EXERCISE AIM: Repeat word for word the rows that run from the line containing "The image size is (211, 158)." through the line containing "Click the Disk", including both of those lines, and nothing else.

:::

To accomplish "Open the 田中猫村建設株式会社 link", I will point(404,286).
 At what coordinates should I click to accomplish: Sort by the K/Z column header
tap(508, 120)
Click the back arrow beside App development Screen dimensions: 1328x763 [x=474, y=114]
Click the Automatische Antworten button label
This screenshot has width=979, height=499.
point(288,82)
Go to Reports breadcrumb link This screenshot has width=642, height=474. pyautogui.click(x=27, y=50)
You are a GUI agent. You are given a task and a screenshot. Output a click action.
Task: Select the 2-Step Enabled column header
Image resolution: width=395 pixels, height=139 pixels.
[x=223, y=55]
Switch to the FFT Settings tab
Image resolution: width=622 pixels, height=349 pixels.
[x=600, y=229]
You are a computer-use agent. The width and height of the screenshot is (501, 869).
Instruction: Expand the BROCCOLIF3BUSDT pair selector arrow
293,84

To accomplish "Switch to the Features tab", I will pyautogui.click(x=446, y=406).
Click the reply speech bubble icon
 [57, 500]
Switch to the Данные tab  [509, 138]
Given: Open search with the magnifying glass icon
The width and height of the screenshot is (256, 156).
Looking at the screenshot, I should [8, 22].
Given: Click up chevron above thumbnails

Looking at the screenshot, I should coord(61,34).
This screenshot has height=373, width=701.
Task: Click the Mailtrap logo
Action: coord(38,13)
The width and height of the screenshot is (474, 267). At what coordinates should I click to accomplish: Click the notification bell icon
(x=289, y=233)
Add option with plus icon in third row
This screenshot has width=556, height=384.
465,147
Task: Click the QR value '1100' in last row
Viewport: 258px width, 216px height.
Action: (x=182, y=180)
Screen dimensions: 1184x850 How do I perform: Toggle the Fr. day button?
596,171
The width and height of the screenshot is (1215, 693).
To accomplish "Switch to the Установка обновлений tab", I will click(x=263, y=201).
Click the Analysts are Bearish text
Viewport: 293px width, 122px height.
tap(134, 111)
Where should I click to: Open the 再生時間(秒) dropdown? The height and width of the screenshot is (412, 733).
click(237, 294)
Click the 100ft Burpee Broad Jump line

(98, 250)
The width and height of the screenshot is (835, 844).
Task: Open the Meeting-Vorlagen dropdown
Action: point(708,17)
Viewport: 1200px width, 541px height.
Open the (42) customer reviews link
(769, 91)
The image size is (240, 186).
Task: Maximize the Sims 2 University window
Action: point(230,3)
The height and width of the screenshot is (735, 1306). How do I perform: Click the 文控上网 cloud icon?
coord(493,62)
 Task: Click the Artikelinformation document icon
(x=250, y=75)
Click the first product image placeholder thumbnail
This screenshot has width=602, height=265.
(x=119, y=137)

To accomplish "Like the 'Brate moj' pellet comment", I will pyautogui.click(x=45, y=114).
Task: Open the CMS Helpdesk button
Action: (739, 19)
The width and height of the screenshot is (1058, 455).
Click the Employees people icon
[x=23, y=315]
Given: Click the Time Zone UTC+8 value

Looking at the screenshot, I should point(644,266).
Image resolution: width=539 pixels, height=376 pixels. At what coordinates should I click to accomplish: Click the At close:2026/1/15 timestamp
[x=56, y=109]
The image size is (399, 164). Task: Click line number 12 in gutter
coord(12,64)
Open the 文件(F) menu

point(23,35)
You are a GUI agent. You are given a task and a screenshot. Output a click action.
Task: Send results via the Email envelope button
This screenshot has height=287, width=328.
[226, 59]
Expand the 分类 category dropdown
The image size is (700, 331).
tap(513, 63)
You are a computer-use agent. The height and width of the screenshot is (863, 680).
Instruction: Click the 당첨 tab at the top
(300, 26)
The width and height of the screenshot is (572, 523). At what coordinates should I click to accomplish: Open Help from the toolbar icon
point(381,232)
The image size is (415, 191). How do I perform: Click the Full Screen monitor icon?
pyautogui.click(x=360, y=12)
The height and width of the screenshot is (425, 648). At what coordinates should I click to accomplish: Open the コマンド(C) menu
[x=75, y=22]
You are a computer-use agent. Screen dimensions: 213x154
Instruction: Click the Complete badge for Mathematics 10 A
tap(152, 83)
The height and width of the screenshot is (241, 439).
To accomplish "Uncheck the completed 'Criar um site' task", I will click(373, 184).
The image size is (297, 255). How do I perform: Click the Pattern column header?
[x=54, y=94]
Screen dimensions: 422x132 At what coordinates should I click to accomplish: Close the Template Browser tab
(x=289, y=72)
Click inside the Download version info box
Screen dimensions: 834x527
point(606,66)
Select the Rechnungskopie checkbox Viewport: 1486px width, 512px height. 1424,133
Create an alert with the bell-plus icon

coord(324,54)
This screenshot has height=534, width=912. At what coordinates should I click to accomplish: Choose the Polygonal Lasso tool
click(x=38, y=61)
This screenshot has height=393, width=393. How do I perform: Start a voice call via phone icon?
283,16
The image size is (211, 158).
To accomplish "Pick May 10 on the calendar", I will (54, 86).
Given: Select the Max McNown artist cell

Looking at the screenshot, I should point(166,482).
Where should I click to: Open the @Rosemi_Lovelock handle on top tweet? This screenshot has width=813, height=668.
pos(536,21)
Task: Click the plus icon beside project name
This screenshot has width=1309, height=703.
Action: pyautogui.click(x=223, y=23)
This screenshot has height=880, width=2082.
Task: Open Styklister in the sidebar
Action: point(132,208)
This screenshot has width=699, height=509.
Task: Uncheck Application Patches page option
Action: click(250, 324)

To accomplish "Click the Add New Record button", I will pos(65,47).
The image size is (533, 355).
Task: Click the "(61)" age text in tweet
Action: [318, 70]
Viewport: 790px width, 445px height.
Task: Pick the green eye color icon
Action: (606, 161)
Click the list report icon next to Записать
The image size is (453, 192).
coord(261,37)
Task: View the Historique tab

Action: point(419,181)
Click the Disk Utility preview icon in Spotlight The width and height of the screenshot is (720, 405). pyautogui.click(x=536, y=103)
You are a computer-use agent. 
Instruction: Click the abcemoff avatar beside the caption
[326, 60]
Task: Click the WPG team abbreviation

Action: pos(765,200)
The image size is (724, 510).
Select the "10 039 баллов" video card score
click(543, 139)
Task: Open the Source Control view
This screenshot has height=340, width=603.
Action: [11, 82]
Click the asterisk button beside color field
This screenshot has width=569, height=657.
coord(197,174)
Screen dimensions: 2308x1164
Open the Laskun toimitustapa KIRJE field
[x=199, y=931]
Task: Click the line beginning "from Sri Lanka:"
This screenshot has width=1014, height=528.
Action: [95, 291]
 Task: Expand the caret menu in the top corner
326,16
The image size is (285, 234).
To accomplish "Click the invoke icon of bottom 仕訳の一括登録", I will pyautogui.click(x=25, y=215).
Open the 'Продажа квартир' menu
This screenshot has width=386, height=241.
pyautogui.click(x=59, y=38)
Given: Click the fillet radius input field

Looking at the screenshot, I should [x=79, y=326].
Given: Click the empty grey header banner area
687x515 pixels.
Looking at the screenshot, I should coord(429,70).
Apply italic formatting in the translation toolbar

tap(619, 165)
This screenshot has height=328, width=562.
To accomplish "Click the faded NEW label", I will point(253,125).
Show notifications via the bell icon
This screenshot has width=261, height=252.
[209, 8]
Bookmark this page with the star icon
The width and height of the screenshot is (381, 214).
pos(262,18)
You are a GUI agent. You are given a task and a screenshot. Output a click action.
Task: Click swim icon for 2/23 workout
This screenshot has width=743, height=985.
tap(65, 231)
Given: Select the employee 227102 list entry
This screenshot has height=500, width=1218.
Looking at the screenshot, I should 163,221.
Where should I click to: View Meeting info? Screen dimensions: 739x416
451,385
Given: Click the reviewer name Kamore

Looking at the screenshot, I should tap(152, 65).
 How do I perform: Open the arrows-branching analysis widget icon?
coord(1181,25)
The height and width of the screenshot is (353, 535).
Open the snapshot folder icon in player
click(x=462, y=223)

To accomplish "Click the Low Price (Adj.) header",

:::

FINAL RESULT:
The image size is (211, 158).
To accomplish "Pick May 10 on the calendar", I will (54, 86).
Given: Select the Max McNown artist cell

Looking at the screenshot, I should point(166,482).
Where should I click to: Open the @Rosemi_Lovelock handle on top tweet? This screenshot has width=813, height=668.
pos(536,21)
Task: Click the plus icon beside project name
This screenshot has width=1309, height=703.
Action: pyautogui.click(x=223, y=23)
This screenshot has height=880, width=2082.
Task: Open Styklister in the sidebar
Action: point(132,208)
This screenshot has width=699, height=509.
Task: Uncheck Application Patches page option
Action: click(250, 324)

To accomplish "Click the Add New Record button", I will pos(65,47).
The image size is (533, 355).
Task: Click the "(61)" age text in tweet
Action: [318, 70]
Viewport: 790px width, 445px height.
Task: Pick the green eye color icon
Action: (606, 161)
Click the list report icon next to Записать
The image size is (453, 192).
coord(261,37)
Task: View the Historique tab

Action: point(419,181)
Click the Disk Utility preview icon in Spotlight The width and height of the screenshot is (720, 405). pyautogui.click(x=536, y=103)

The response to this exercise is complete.